#### [Selected excerpt]
************

With my gradual healing I decided " no pushing myself through the day; " "no quick jump back to what was before." Whatever my body wanted , which was not a lot, I did. Sleepy then sleep; hungry then eat; or wash away the signs of being ill then shower. The hardest was the shower. It could take 20 minutes as I could only for example, get the water hot and then have to rest, dry my upper body and then rest, etc. etc. Oh, but the end result felt divine! Life was simple and this all felt necessary.
By about day 12 or so my temperature had dropped to almost normal! The night sweats, mercifully, stopped. Other symptoms below my neck had diminished and my energy was up to where I could move around more. I had ideas of getting out of the house for walks and going to the grocery for myself!
The symptoms above my head, in-spite of my body recovering continued full force. I knew I had a horrible sinus infection which I had had before. Although this was the worst I had ever had. I began reaching out to my Ear, Nose and Throat specialist but it took almost a week to get him as the initial chaos of the pandemic was hitting the medical community. My head was miserable until the miracle of anti-biotics took hold. I definitely needed them for a full two weeks. Thank you Dr.-----. Now my entire body was moving me towards full health again.

************

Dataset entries
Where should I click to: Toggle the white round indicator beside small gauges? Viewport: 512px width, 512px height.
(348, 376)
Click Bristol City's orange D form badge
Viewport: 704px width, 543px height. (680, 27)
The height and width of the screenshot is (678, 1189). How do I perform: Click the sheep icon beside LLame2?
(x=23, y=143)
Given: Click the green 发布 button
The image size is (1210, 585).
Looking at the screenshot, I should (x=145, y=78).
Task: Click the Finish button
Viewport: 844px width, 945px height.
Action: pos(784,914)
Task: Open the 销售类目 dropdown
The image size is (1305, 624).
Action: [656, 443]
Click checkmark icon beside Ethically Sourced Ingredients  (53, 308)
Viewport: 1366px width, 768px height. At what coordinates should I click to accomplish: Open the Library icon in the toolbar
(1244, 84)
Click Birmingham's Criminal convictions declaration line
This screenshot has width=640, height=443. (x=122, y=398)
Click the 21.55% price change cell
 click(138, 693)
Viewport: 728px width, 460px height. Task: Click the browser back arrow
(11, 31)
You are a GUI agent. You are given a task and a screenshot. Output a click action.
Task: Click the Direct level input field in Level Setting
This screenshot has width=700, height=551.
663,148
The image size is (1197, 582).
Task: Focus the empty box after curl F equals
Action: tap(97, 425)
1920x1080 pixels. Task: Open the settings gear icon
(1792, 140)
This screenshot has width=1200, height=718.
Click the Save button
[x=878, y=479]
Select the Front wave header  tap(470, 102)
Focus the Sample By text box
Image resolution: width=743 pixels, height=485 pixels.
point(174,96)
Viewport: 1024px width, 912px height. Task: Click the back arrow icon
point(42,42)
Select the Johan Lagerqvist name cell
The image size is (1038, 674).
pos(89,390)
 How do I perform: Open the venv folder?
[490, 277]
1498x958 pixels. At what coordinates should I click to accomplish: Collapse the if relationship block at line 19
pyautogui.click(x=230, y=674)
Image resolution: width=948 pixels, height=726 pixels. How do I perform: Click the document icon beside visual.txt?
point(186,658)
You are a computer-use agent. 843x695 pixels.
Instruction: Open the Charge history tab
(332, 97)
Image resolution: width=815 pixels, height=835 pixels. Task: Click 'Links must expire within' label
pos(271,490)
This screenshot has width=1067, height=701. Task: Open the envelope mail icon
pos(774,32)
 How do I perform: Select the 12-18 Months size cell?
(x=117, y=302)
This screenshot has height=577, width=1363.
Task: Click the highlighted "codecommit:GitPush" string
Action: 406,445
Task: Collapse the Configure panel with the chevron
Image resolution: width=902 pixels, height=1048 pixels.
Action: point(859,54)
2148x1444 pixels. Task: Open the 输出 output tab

************

#### [Task 1]
In the illness recovery account, around which day did the temperature drop to almost normal?
#### [Task 2]
Resume the illness recovery account after its last sentence.
The dataset entries are separate material unrelated to the illness recovery account.

#### [Answer box 1]
By about day 12.

#### [Answer box 2]
The most affirming thing through this experience was my 15 pound dog. She knew I was ill and kept pace with my illness. In the beginning, when I was not that sick, she expected things to be as they always were although we had shortened all our interactions and walks. When I got sicker and sicker she seemed to know and would lie next to me. She also quit expecting to be walked. I was only feeding her once a day. It was fortunate that I already had a dog door so she could freely go into the backyard. When I was finally well enough to move about and do some things, I was shocked to see the too many to count piles of dog poo. Had I been out of it that long? I was thankful that she could take care of herself on that one. As I improved she came to expect more. She would go to the front door and cry or paw on it or both. She meant "enough of this and let's get back to our long walks and routine." I too wanted that but it would come more slowly.
As I look back, I asked myself how did she know. In retrospect I realized that she would come up and smell my mouth. She continued to do that until I was almost fully recovered. I am guessing that my breath told her the state of my health. She is after all a hunter and lives by her nose so I am not surprised really. My other dog would have missed the whole thing if he were alive. He was a herder and his chief function was to get you where you were going as soon as possible! Not much smelling for him!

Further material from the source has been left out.